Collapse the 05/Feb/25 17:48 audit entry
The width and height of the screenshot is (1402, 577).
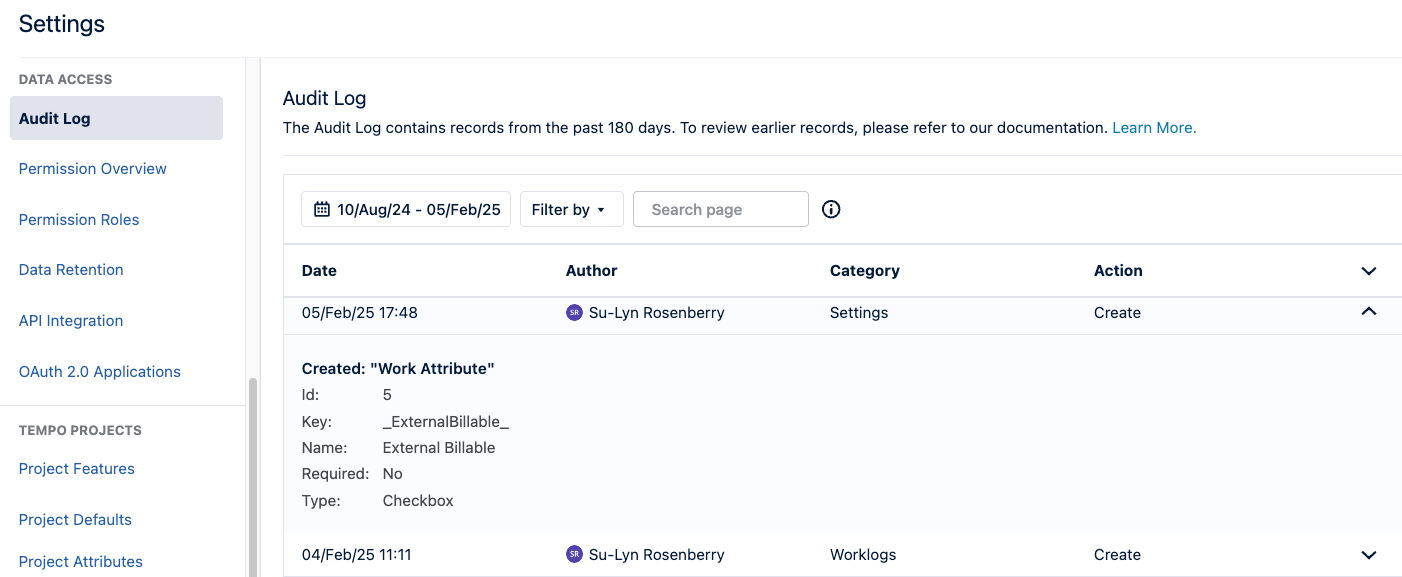[1369, 312]
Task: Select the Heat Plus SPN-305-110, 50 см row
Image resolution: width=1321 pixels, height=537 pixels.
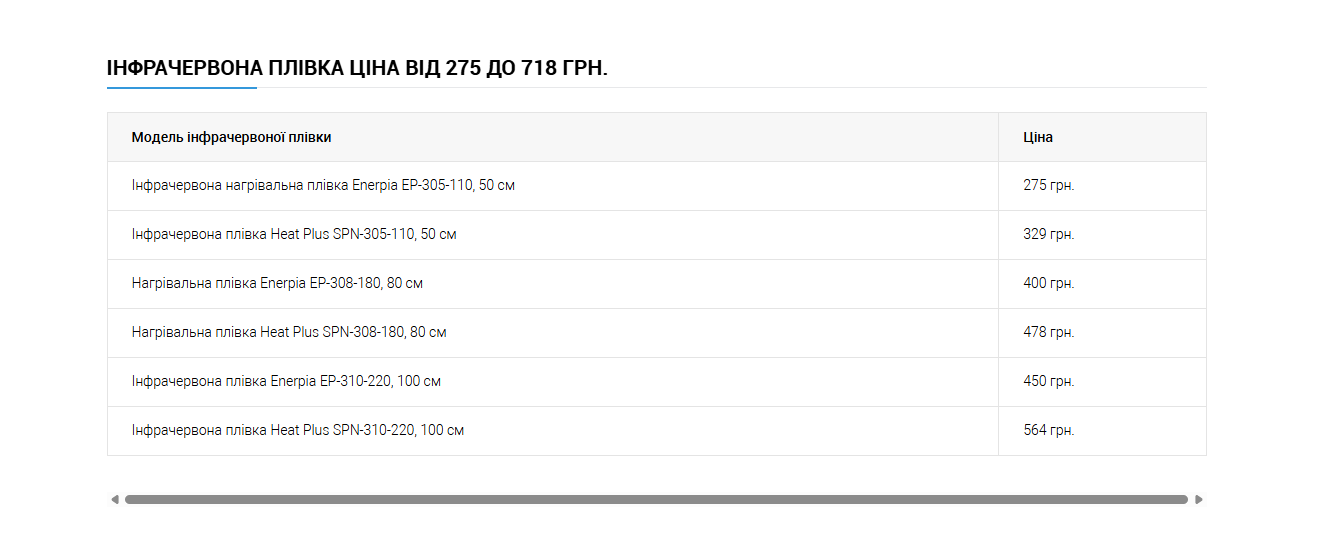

========

## What is expected
Return the text lines of the items above as a JSON list of strings, one string per line, with blank lines omitted. Leave the pictures out.

## Response
[
  "Collapse the 05/Feb/25 17:48 audit entry",
  "The width and height of the screenshot is (1402, 577).",
  "[1369, 312]",
  "Task: Select the Heat Plus SPN-305-110, 50 см row",
  "Image resolution: width=1321 pixels, height=537 pixels."
]